With the Dow down over 100 points on Wednesday, my inbox has once again filled up with questions about whether it’s finally time to go to cash. If you’re one of those people, today’s blog is for you.
Now is not the time to bail out of the stock market. While the market boomed during May, the short-term choppiness we’re seeing now should bring us opportunities to buy premium stocks at attractive valuations.
That being said, I can understand why some investors may want to flee the market. We can’t seem to go a day without reading another “Emergency Action Plan” or “Armageddon Survival Guide”—preparing us for everything from the “Death of the Dollar” to the “End of America”.
It’s enough to make you want to cash out your 401k, bury gold in the backyard, and start raising chickens and goats. But I have to tell you that if you go “off the grid” now, it will be a decision you’ll regret for years to come.
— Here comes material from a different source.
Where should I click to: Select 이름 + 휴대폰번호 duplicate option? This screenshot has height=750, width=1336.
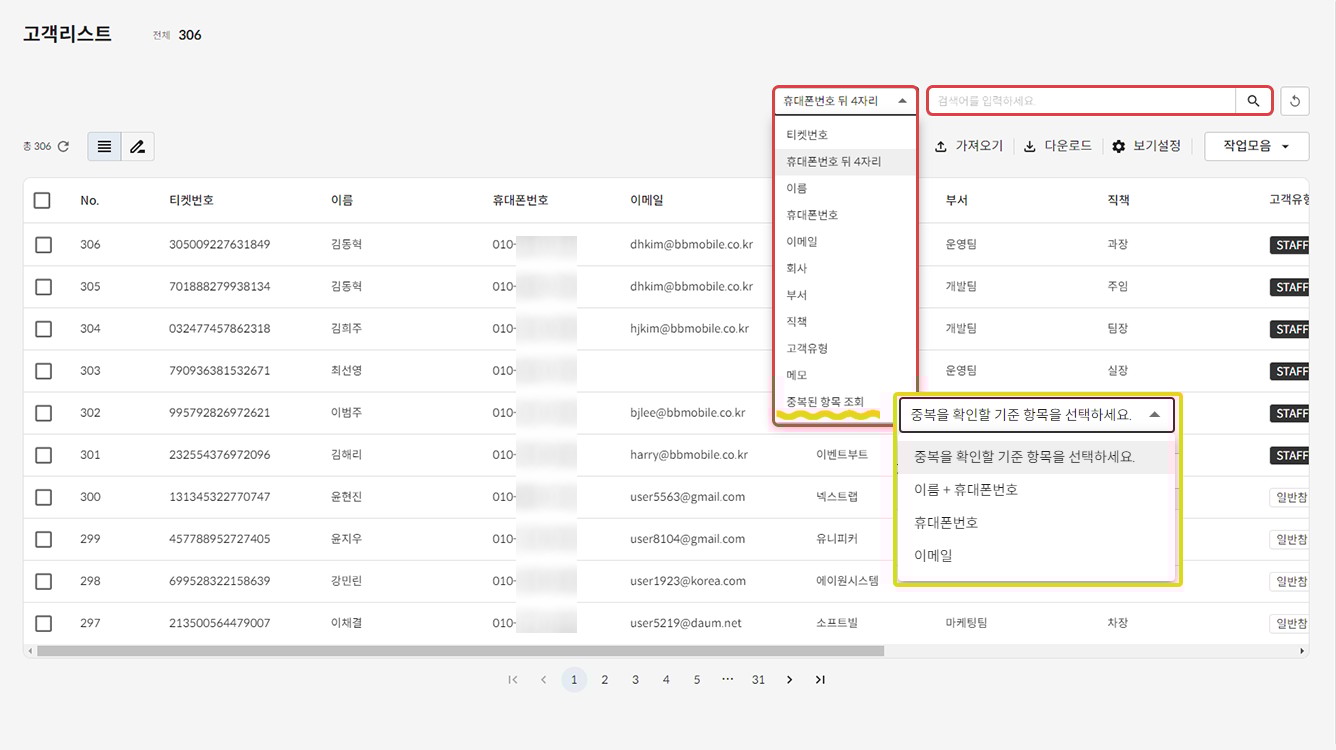[965, 490]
I’m not saying that there is a major market rally that is set to start tomorrow. There are a lot of pressures on the market and jittery investors are keeping the market depressed. But I can tell you with all certainty that there is money to be made now and throughout the summer if you know what to look for.
That’s why I’ve put together this five-step system that will make sure you’re fully prepared for any volatility that could come your way. Print out this checklist and post it near your computer so that every time the media rolls out an Armageddon-based headline and you have the urge to sell, you’ll know exactly what to look for before making any major moves.
So, during any period of increased volatility or a temporary market sell-off, I recommend that you take the following five steps:
Step #1: Don’t Panic
I know it sounds like an oversimplification, but panic is a powerful force that will get you in trouble if you let it take over. Panic makes you think that you have to take action—any action—immediately. Panic will cause you to sell stocks prematurely and at their worst prices.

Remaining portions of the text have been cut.